You see, on here I have been transparent about my journey with my anxiety. I’m a Little with a Daddy/husband who is amazing. I live a quiet, simple life that I feel thankful for. I am a proud mom, and I share my wholesome/SFW Little lifestyle on here with all of you. And all of that is great! It really is, but I also quietly live with a mental illness that isn’t so great. In between the spaces of movie watching, homeschooling, and filling my home with laughter…. I worry. No, worrying would be nice. I stress out… a lot. Intrusive thoughts fill my brain that keep me up into the wee hours of the morning. It runs me down, and fills me with dread at times.
Last year I wrote about my year-long journey being on an SSRI medication (Lexapro to be specific). For the first time in a very long time I could finally breathe. My anxiety levels came down. However, subsequently my weight decided to go up! (A poor side effect that sometimes happens in patients taking Lexapro). I was completely bummed out about the weight gain. After a year, my then-neurologist suddenly moved out of the area leaving me with few choices but to go “cold turkey” off my SSRI’s. (Don’t do that. Seek out your GP, my friends. Trust me! ❤ ). It was rough. Finally my body normalized at the start of 2020 and then….
The pandemic hit.
Like everyone else in the world, I watched with horror as people began getting sick, and dying, everywhere. Our dolt of a president (who doesn’t even know why we call it COVID-19) gave poor advice and lack of direction to the public, only leading to further confusion. Celebrities began getting sick, only propelling people to further get scared. Like you, my grocery stores changed… businesses closed (some for good!)… and life turned upside down. It was everything I could do to learn a new way to manage my ever-rising level of anxiety.
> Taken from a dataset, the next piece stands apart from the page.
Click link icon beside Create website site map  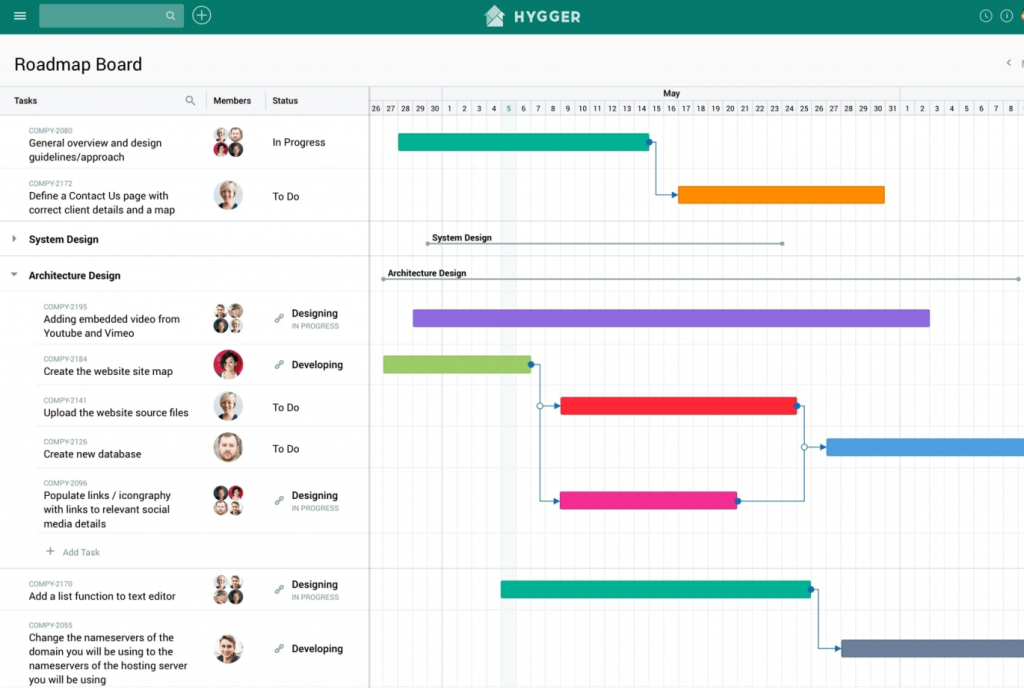click(279, 365)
Suddenly I worried if that avocado or melon was “safe” to eat. Should I scrub it down with soap and water before carving into it? Every time my husband left the home I would repeat my reminder/mantra to him, tacking on a few new items: “Don’t forget your keys, wallet, phone…. mask, gloves, and hand sanitizer!”. My usual grocery trips turned non-existent as Daddy went in place of me. There was no sense in exposing the both of us. The stress piled on as I had to learn to censor myself and my worries, especially around my daughter. Though she is a “tween”, every outing made her worry if today would be the day that we get infected.
Thankfully, as of this writing we are all safe, healthy, and still isolating at home.
But the stress took it’s toll. I looked at my husband and said, “I need help” and I knew that meant marching back to the doctors office. I wasn’t a failure. I simply couldn’t handle all of this stress on my own.
So, I sat 6 feet apart in a face mask, N-95 mask, gloves, hoodie, sweating down my face from anxiety in the waiting room of my GP. Finally they called my name and into the office I marched. 30 minutes later and I was put on a new SSNI medication. This one targets a different set of hormones and is a weight-neutral drug versus the SSRI class that might have weight side effects. I reached out my hand and asked for help, and I’m so glad that I did.
This week I had blog posts planned for every day of the week. But that won’t be happening. As my body begins to adjust to the new medication I feel tired… really tired. I’m napping a lot. My appetite is pretty much shot, and likely will for the first 2 weeks. I’ve lost 4 pounds so far. (Yay!). While this adjustment period isn’t fun, I’m going to try and chronicle my journey as much as my energy allows, because I know that a ton of people out there live with anxiety too.
I was scared to ask for help again. I was scared to go back on a medication to get my hormones under control. I was scared of gaining more weight, and ashamed of the weight I did gain. But you know what? Like Princess Anna says, “sometimes all we can do is the next right thing…”. And that’s just what I did.
Thank you for sticking with me as I march forward, taking breaks from writing on here as needed. This week I’ll be pretty quiet as my body rests and adjusts to the new medication. Sending you all big hugs, smiles, and lots of positive vibes.